=== Study text ===
>>
Walsh said in his speech at the Venezia Boston in Dorchester that he would “go to City Hall as a leader but also as a listener — a person who understands this city because I have lived it.”

He asked his jubilant supporters to work with him to make Boston “a hub of opportunity.” and a place of “shared prosperity.”

“I am very optimistic about where our city is headed, but I want to make sure all of us get there together,” he said.

Connolly, at his election night party at the Hibernian Hall in Roxbury, said, “I have never been more thankful to be in second place in my life.”

He touted the diversity of his supporters and noted that many of them were parents with young children.“This campaign is the face of Boston and we are working together for Boston’s future,” he said.

“We think the future starts with safe schools, but it connects to the need for safe streets, healthy neighborhoods, and good jobs — and that’s what this campaign is all about,” he added after the speech in an interview.

Former city housing chief Charlotte Golar Richie came in third, collecting 15,536 votes, or 13.8 percent, followed by Suffolk District Attorney Daniel F. Conley, who received 12,674 votes, or 11.3 percent.

The 12 candidates ran a mostly civil race, campaigning tirelessly across the city for months. They participated in countless forums, shook innumerable hands, and plastered the city with their signs.
<<
=== Data excerpts ===
>>
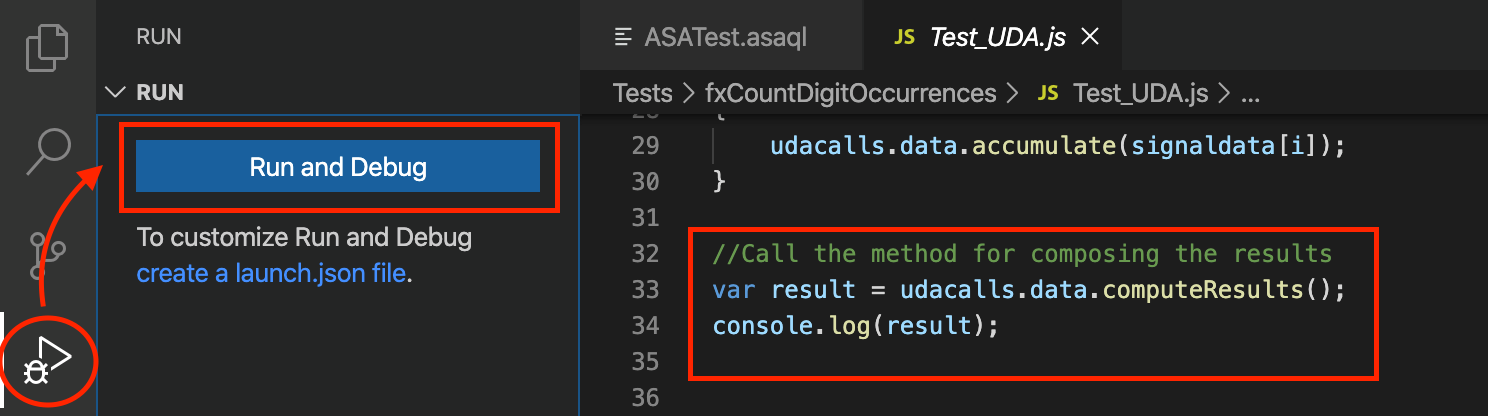Close the Test_UDA.js editor tab
Image resolution: width=1488 pixels, height=416 pixels.
point(1091,37)
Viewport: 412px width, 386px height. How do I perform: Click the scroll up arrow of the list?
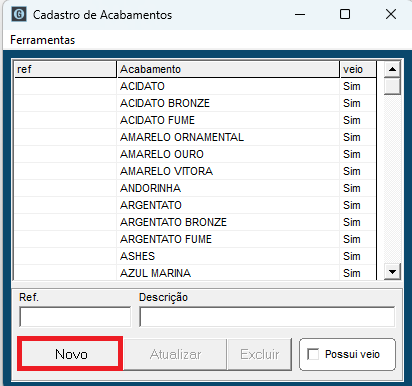[x=392, y=69]
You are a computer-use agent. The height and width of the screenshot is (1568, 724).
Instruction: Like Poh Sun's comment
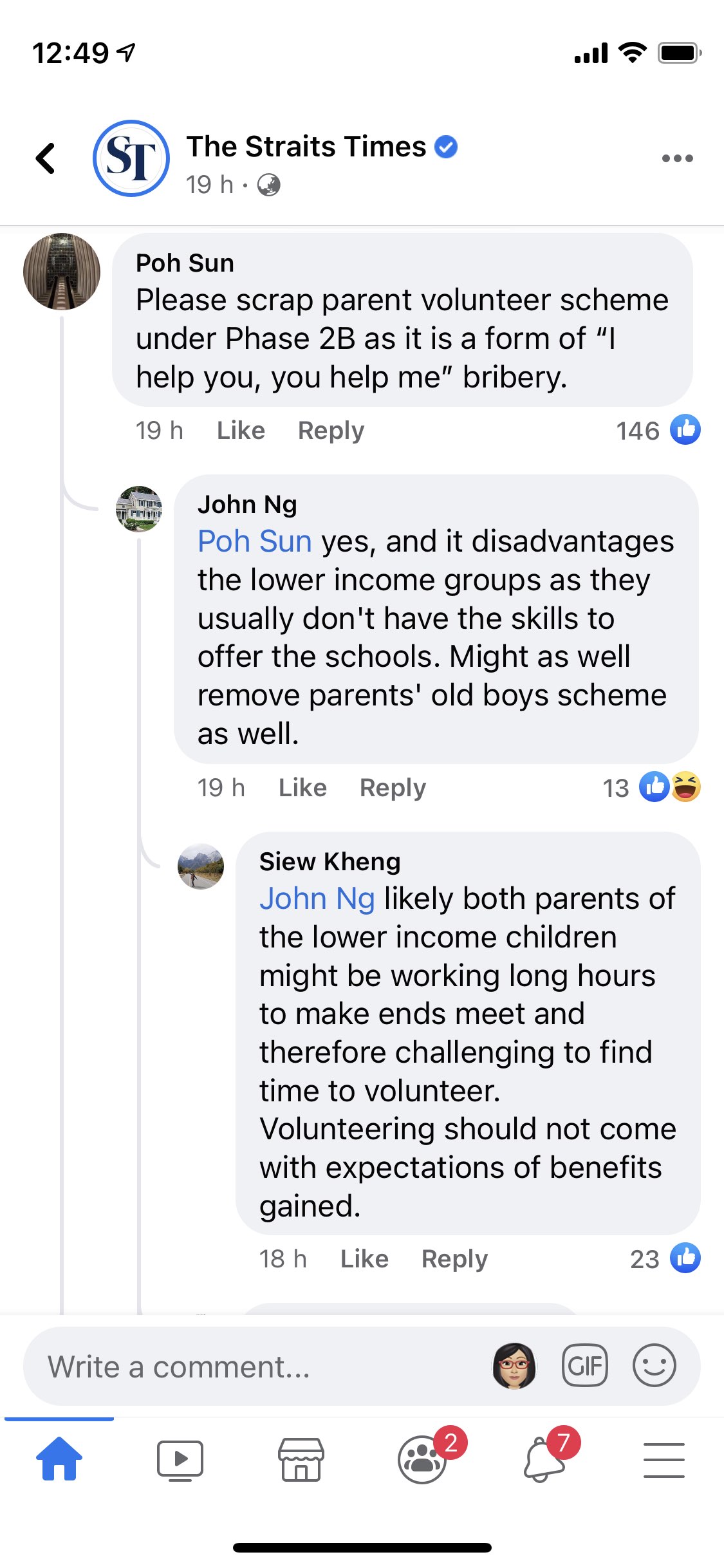tap(241, 431)
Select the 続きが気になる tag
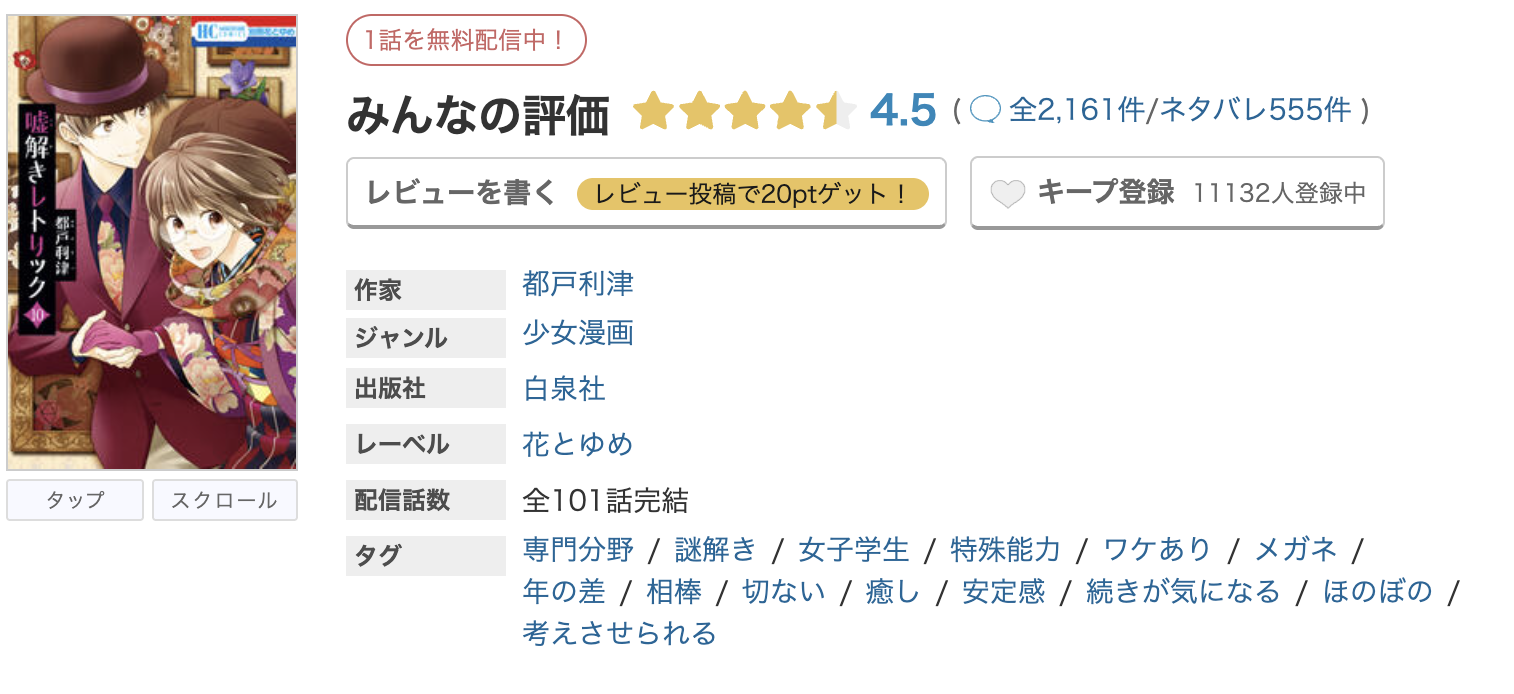Viewport: 1514px width, 694px height. click(1182, 591)
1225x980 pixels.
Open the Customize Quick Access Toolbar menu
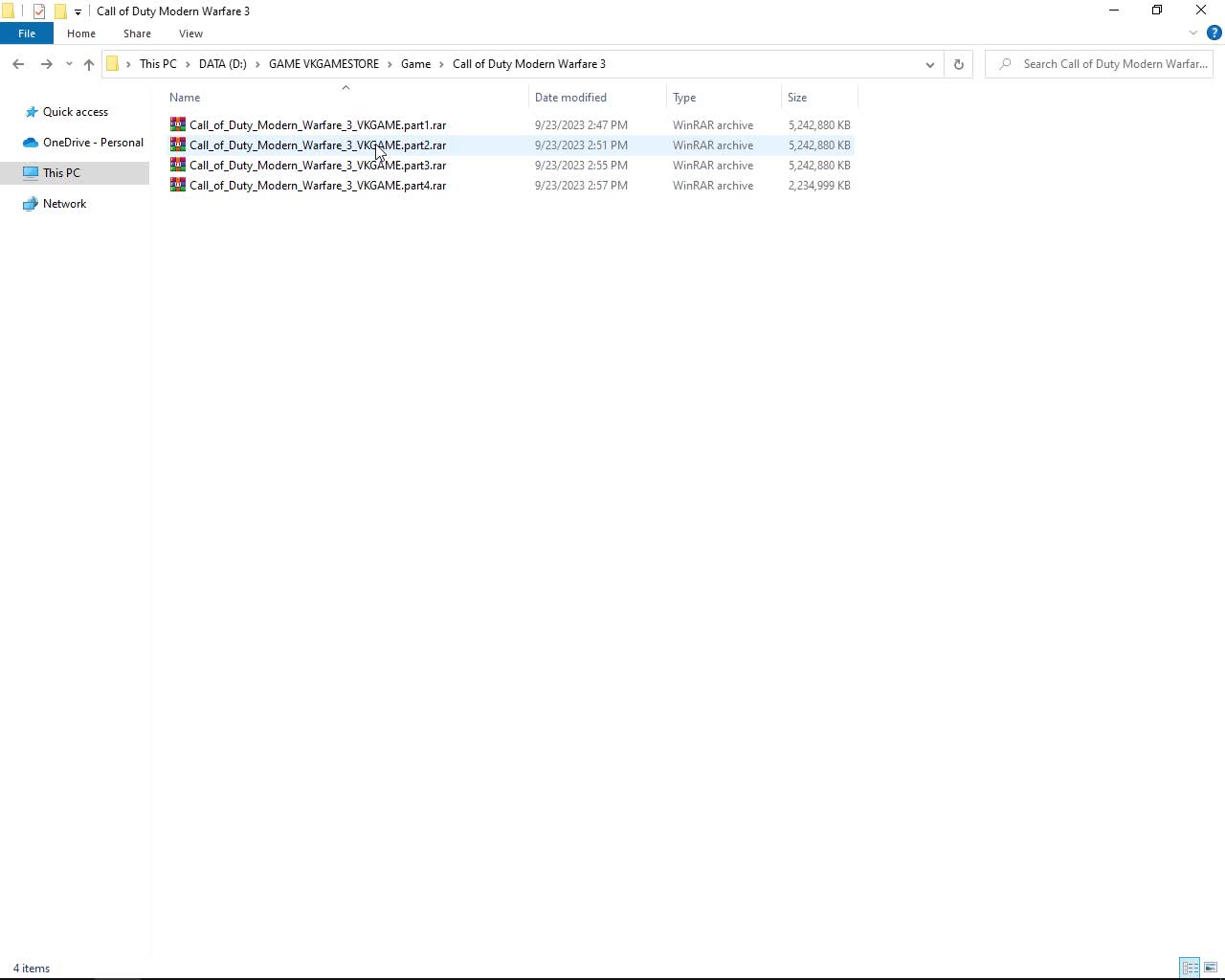click(77, 11)
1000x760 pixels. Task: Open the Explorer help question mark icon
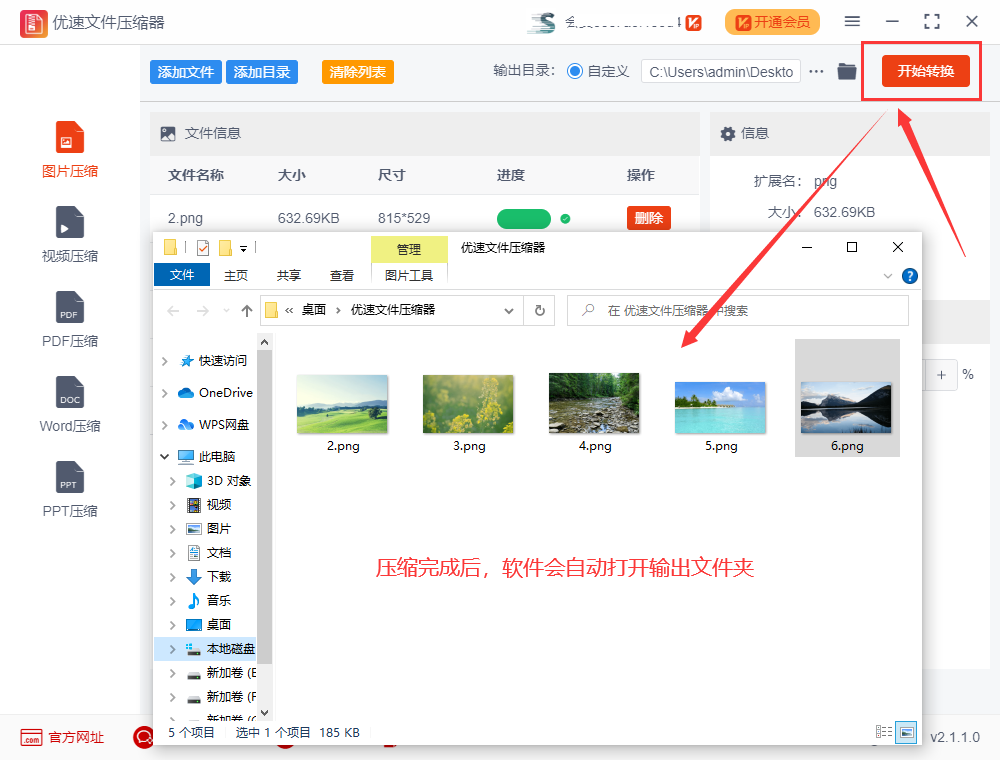coord(909,276)
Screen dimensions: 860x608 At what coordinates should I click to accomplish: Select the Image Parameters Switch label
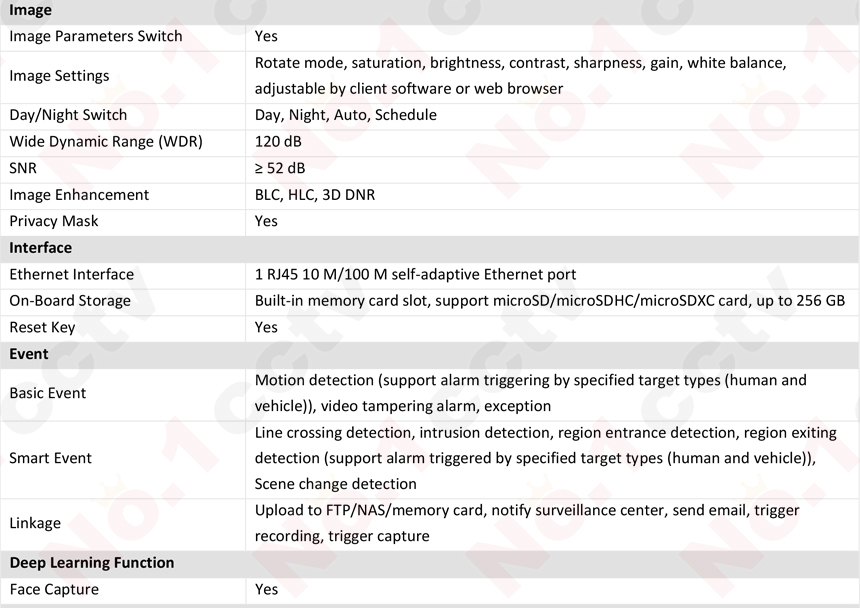(x=96, y=36)
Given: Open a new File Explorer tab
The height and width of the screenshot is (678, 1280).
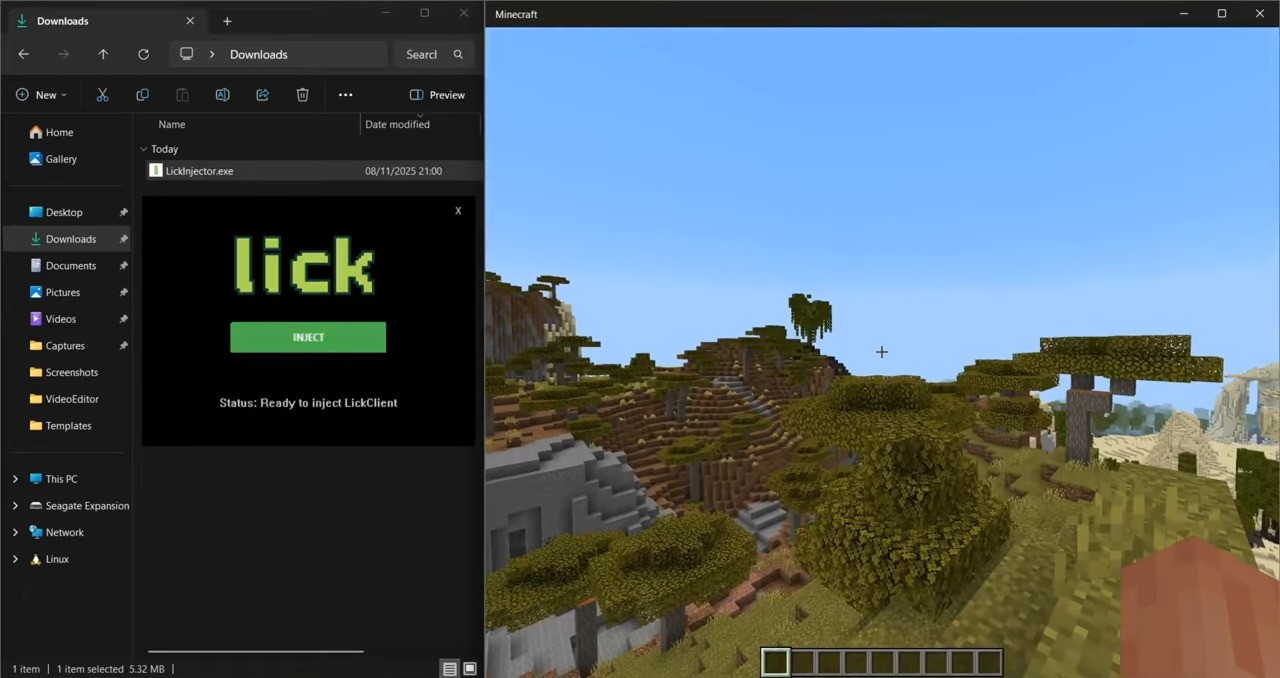Looking at the screenshot, I should pos(227,21).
<<
=== What needs to be done ===
Transcribe everything in the election text from "He touted the" down to "with their signs.". Rely only on the election text, not the listing.

=== Task output ===
He touted the diversity of his supporters and noted that many of them were parents with young children.“This campaign is the face of Boston and we are working together for Boston’s future,” he said.

“We think the future starts with safe schools, but it connects to the need for safe streets, healthy neighborhoods, and good jobs — and that’s what this campaign is all about,” he added after the speech in an interview.

Former city housing chief Charlotte Golar Richie came in third, collecting 15,536 votes, or 13.8 percent, followed by Suffolk District Attorney Daniel F. Conley, who received 12,674 votes, or 11.3 percent.

The 12 candidates ran a mostly civil race, campaigning tirelessly across the city for months. They participated in countless forums, shook innumerable hands, and plastered the city with their signs.